_Required work_. Supply the number of lines below containing "sidebar", nothing else.
━━ Data shown
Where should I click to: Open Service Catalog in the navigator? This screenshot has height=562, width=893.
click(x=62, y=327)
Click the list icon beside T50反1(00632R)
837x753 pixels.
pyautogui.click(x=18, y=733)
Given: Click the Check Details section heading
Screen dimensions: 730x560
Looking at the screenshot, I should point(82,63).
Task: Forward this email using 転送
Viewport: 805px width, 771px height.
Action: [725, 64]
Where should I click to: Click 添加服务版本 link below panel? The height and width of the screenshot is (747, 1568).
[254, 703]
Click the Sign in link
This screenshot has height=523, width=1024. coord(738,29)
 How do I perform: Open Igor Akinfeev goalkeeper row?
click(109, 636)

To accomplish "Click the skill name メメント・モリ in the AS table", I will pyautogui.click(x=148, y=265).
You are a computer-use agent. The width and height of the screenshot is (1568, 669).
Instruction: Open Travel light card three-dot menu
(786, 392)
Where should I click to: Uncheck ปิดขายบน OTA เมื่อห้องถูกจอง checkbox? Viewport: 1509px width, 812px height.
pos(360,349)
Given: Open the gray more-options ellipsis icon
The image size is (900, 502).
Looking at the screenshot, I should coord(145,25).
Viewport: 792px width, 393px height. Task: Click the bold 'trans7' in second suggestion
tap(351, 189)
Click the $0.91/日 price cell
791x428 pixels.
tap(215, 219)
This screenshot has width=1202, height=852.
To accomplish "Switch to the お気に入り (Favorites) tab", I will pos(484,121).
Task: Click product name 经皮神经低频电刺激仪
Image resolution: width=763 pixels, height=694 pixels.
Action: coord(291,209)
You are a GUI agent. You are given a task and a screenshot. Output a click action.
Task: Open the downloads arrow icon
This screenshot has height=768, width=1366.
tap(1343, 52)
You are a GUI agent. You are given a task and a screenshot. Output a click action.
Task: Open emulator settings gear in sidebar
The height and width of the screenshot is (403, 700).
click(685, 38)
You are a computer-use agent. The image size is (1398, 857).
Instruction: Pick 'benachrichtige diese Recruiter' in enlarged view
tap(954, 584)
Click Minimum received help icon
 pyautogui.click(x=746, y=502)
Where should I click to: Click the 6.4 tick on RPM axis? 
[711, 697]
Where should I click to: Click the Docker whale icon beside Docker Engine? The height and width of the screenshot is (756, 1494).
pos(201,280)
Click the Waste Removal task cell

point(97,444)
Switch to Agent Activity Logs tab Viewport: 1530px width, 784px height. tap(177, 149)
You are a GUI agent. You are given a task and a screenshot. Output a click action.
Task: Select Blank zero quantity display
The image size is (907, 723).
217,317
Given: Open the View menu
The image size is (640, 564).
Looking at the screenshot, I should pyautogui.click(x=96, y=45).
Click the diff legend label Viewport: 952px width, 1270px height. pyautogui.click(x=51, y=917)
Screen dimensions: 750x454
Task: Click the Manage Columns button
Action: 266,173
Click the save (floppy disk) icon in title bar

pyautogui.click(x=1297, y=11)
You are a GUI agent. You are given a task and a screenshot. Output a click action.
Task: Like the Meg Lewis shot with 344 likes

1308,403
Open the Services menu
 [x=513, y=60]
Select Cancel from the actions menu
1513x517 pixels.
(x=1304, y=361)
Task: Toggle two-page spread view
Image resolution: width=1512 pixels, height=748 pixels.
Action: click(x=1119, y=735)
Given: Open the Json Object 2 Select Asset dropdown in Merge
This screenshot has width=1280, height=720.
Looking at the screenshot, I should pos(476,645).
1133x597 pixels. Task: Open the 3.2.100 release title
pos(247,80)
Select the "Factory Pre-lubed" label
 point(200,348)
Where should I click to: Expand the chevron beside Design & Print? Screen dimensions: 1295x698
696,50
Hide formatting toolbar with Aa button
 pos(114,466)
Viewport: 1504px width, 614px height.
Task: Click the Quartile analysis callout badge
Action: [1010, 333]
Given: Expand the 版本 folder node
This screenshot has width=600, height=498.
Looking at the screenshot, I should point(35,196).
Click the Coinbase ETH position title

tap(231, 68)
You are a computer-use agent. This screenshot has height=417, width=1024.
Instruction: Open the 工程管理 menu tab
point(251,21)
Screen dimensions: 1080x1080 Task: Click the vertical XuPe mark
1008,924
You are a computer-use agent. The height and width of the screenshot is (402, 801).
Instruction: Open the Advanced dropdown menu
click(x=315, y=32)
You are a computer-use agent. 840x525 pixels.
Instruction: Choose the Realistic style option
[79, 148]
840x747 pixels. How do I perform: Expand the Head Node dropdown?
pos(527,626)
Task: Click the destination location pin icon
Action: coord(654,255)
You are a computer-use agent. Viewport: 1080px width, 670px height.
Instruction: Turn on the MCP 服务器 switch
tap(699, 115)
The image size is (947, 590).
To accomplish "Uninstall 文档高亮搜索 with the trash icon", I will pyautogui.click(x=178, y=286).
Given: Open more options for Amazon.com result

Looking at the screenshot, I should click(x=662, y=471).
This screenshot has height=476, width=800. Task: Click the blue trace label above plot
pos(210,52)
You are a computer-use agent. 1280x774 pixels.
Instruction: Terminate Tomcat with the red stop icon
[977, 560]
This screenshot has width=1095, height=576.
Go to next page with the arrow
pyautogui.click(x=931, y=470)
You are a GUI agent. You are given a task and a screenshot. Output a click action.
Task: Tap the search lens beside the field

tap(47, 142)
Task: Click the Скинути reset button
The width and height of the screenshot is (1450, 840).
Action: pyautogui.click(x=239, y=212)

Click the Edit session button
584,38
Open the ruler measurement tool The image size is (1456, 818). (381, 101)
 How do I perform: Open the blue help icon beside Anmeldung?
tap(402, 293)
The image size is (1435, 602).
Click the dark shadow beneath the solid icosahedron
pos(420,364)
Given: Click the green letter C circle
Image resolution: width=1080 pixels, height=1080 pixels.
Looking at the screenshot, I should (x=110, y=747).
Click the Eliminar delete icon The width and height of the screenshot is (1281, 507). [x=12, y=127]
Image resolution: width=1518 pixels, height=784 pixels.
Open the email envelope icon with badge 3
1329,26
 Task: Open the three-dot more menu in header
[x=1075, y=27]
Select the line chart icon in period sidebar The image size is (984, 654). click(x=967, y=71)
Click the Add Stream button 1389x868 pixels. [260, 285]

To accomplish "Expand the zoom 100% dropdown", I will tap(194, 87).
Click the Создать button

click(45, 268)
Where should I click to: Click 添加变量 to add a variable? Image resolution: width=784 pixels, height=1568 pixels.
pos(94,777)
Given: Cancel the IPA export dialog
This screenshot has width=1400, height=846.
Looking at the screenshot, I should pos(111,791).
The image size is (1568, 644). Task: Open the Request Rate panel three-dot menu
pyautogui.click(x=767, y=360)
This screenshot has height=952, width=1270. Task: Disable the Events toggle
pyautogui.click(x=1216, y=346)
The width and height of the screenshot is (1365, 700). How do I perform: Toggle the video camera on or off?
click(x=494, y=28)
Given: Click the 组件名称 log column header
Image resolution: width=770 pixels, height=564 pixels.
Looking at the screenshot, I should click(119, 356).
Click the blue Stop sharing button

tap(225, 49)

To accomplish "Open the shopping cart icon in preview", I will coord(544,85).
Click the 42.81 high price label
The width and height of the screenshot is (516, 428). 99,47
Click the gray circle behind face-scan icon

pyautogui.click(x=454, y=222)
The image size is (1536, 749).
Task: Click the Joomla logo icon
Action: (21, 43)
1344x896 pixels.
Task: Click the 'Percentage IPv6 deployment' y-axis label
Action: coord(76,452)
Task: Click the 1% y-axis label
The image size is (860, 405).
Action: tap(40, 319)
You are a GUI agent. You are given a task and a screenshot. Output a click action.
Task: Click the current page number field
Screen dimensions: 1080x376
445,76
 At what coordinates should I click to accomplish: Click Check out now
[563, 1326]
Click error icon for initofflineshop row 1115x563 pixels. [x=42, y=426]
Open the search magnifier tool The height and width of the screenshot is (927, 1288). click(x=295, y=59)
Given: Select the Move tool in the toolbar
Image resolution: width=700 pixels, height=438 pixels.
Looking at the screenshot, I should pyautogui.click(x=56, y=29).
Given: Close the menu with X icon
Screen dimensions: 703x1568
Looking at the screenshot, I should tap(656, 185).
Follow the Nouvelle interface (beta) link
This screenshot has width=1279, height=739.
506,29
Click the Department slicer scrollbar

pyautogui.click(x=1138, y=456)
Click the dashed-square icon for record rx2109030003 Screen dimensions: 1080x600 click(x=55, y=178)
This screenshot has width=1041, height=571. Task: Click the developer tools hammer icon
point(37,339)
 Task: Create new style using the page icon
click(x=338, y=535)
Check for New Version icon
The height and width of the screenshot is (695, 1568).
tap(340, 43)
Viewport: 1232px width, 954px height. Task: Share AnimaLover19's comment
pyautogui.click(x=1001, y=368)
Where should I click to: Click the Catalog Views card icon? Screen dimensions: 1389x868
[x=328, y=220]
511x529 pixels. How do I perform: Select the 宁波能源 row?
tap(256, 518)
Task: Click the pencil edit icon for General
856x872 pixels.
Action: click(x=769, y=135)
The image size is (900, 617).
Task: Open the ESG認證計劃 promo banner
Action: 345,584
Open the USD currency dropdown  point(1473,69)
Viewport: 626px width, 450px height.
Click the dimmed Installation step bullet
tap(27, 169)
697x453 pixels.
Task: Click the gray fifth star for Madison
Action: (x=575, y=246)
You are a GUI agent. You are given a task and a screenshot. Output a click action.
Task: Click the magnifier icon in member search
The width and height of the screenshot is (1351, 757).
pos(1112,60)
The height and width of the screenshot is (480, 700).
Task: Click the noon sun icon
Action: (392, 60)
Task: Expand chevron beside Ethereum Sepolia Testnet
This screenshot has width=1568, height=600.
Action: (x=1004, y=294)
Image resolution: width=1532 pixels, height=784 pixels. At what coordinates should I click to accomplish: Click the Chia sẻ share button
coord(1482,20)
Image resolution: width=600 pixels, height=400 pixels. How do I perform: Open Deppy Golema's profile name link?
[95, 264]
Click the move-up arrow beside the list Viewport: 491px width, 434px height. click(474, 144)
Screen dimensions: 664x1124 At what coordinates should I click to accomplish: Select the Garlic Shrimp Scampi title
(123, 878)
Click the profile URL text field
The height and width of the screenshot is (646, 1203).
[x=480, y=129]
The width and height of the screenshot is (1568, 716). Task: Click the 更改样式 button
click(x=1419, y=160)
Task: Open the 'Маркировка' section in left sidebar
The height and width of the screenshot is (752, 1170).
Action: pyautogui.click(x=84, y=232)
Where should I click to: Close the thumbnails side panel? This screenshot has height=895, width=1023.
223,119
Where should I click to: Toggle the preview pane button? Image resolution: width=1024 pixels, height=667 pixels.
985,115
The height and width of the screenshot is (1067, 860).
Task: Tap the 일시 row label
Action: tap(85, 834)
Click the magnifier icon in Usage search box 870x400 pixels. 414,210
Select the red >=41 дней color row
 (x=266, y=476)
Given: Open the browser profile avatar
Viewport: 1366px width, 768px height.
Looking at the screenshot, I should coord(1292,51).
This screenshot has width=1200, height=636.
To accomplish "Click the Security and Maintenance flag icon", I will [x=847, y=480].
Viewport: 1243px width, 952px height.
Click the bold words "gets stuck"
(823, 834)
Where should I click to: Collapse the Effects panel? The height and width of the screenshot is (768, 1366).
━━━━
_Solution_. 3